Tuesday, August 09, 2011

"No Input Software" Paper and Concert This Week

The newly-founded Irish, Sound, Science and Technology Association (ISSTA) is having their first Convocation (the ISSTC, naturally) this week, Wednesday and Thursday. This is being run out of the University of Limerick, right on my door-step, so of course I will be taking part. First I'll be delivering a paper and then I'll perform a piece that instantiates the ideas in that text.

Wednesday 10 August 2011 at 11:30, I will be presenting a paper on my current activities: "No Input Software: Cybernetics, Improvisation and The Machinic Phylum". If you are interested you can register for the conference and enter into the dialogue! A total of 40 euro gets you a yearly membership to ISSTA, entry to all the talks and three concerts, so it's rather good value. For more information go to the ISSTC 2011 "Overture" website.

Thursday 11 August 2011 at 21:00 I will be performing in concert at the Ormiston building, 9-10 Patrick Street in downtown Limerick. Also on the bill will be Bryan Quigley, JC Bihanic & Amy Kinlon, John D'Arcy, Stephen McCourt and Aranos (Petr Vasti). Tickets are 12 euros.

Here is the abstract to my paper, as originally submitted. Ongoing research means that things might be slightly different in two days' time!

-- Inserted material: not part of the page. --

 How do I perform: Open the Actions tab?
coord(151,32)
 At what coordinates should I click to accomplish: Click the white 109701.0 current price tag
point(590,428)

As a general principle, feedback describes a circuit (electronic, social, biological or otherwise) in which the output or result influences the input or cause. Since Norbert Wiener's Cybernetics instantiated the study of regulatory systems, feedback circuits have been pursued in many contexts, not least of all the musical. Louis Barron, directly inspired by Wiener in 1948, built audio feedback circuits that literally burnt themselves up as they played. By 1972 David Tudor was utilising acoustic feedback between transducers in Untitled. More recently, performers such as Toshimaru Nakamura have pioneered the use of the "no source mixing desk", a simple sound mixer with outputs wired to inputs so that the self-noise of the circuits provide the only sound material. The performer modifies this device through re-patching, equalisation and amplitude control, improvising with the sounds as they come into being.

In a similar manner, the author has recently experimented with "No Input Software" in order to test our faith in the digital realm as a site of perfect representation and replication. The paper traces this arc of cybernetic practice, using the writings of David Borgo, Derek Bailey, Nicolas Collins and Richard Orton to draw out relationships with improvisation. Deleuze and Guattari's concept of the machinic phylum, as further developed by Manuel De Landa, provides a theoretical foundation for the study of the dynamic interplay of structures and substances founded in a double articulation. By stripping away superfluous elements, No Input Software foregrounds the self-organisation of the circuit itself and the emergent intelligence that results from evolving non-linear systems. What is our place in this ecosystem?